Magdalena Galindo

Preocupante, resulta un calificativo demasiado tenue, escandaloso o indignante, parecen más apropiados para describir lo que está ocurriendo en la industria energética de México. Contraviniendo la propia Constitución, se están entregando el petróleo y la electricidad a las empresas privadas y en especial a las transnacionales extranjeras.  Por supuesto que esta línea política se inscribe en el fenómeno mundial de privatización de las empresas públicas que siguió a la crisis económica estructural que estalla en los setentas y que todavía no acaba de resolverse. Como sabemos, esa crisis tiene como causa la caída de la tasa de ganancia, lo cual significa que los empresarios no encuentran campos rentables de inversión que les garanticen una acumulación ampliada de capital. Las burguesías, entonces, deciden que prefieren renunciar a los insumos baratos que les proporcionaban las empresas estatales, a fin de que se privaticen y de este modo el Estado les ceda esos campos de inversión que sí resultan rentables.

En el caso de México, hay que señalar que tiene el campeonato de la privatización más amplia y más acelerada del mundo. No sólo eso. Aquí, esa privatización significó a su vez un proceso de extranjerización de la planta productiva, de tal modo que hoy casi todas las ramas económicas están hegemonizadas por empresas extranjeras. Basta mencionar a la Banca, a la industria automotriz o a la electrónica. En el caso de la industria energética, la privatización les ha resultado un poco más complicada, porque está prohibida explícitamente en la Constitución.
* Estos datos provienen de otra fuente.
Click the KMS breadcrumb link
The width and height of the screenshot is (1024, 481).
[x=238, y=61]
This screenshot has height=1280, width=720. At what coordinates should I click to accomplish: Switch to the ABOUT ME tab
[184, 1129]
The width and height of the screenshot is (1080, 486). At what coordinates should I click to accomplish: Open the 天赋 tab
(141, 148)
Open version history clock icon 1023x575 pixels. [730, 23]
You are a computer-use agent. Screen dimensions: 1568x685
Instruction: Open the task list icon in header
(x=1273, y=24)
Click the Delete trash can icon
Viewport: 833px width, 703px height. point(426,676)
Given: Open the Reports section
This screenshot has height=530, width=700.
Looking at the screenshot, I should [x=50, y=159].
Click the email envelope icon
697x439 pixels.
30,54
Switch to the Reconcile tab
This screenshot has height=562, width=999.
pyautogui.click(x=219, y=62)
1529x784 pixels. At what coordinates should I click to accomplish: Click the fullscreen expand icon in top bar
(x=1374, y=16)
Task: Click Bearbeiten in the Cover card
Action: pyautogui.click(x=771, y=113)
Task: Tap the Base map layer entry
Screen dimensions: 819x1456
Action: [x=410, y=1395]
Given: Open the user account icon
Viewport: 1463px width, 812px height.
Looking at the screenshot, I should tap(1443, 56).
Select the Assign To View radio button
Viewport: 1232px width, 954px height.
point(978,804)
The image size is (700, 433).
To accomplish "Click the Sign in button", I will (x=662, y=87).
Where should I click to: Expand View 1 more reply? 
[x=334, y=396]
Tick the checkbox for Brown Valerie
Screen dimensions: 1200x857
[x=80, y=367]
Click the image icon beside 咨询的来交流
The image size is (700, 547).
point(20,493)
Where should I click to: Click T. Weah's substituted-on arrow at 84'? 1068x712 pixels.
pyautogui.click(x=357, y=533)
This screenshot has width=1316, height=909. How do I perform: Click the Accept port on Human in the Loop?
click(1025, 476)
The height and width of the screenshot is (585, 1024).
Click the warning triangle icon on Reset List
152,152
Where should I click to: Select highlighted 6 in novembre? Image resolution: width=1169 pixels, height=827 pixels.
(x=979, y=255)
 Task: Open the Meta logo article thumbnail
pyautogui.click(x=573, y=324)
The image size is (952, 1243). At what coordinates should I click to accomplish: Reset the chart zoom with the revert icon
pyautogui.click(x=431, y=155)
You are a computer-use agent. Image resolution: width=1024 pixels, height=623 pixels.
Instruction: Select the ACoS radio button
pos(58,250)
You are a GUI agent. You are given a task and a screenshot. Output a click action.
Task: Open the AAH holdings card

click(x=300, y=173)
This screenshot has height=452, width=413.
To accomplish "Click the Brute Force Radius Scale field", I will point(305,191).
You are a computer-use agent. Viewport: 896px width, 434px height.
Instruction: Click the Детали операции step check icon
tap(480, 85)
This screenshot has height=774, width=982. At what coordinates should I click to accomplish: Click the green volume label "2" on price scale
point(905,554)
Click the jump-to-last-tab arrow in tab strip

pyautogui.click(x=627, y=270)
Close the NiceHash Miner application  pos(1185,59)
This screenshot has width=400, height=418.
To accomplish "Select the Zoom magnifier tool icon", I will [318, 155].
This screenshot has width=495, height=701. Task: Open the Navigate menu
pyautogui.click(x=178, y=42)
Sin embargo, los sucesivos gobiernos han hecho todas las trampas posibles, para como decía Herminio Blanco, uno de los principales negociadores del Tratado de Libre Comercio de América del Norte, “darle la vuelta a la ley”. Y ahí hasta la Suprema Corte de Justicia ha participado, como lo demostró la semana pasada al rechazar la controversia constitucional interpuesta por los diputados, y aprobar implícitamente los contratos incentivados de Pemex que permiten la explotación del crudo por empresas privadas, que son principalmente extranjeras.

En el caso de la electricidad, la semana anterior La Jornada informó que en 2010 la Comisión Federal de Electricidad firmó contratos en los que se compromete a pagar unos 15 mil millones de dólares a empresas extranjeras que le venden energía eléctrica. En su informe anual, la CFE indicaba que estaban vigentes 22 contratos por 25 años. Entre las principales empresas beneficiadas se cuentan Unión Fenosa, Iberdrola, Gas Natural, Intergen y TransAlta.

Para los empresarios se trata de un negocio redondo, en primer lugar porque tienen vendida su producción de antemano, con un pagador seguro, nada menos que “empresa de clase mundial” como dicen sus anuncios. Y para colmo, la CFE subsidia el principal insumo de las empresas privadas extranjeras, ya que la paraestatal compra el gas a Pemex y luego se los vende a menor precio a las privadas. El año pasado, la diferencia entre el costo y los ingresos por venta en este rubro fue de 8 millones, que ciertamente no es mucho, pero a fin de cuentas es un buen descuento, que no se justifica desde ningún punto de vista.

A través de este tipo de contratos se ha llegado a que actualmente los llamados productores externos de energía, es decir las transnacionales extranjeras, poseen ya el 22.5 por ciento de la capacidad instalada de generación de energía eléctrica. O sea que aquí ha sido más exitosa la estrategia gubernamental para “darle la vuelta a la ley” que consiste en mantener el carácter estatal de la CFE o Pemex, mientras se privatiza la industria, es decir se abren espacios para la inversión privada en áreas que legalmente están reservadas en exclusividad al Estado.

En el caso de la industria eléctrica, el gobierno de Calderón ha llevado su estrategia hasta el extremo de despedir a 42 mil trabajadores, para quitarse el estorbo del Sindicato Mexicano de Electricistas, que se había atrevido a denunciar la privatización en curso de la industria y, sobre todo, que se había opuesto a las concesiones a Televisa y TV Azteca, en el terreno de la fibra óptica, o sea en el terreno que hoy se disputan las televisoras con Carlos Slim. Claro que si el gobierno calderonista se ha atrevido a atacar al empresario más rico del mundo, para favorecer a sus aliados de la televisión, cómo no iba a reprimir a un simple sindicato como el SME.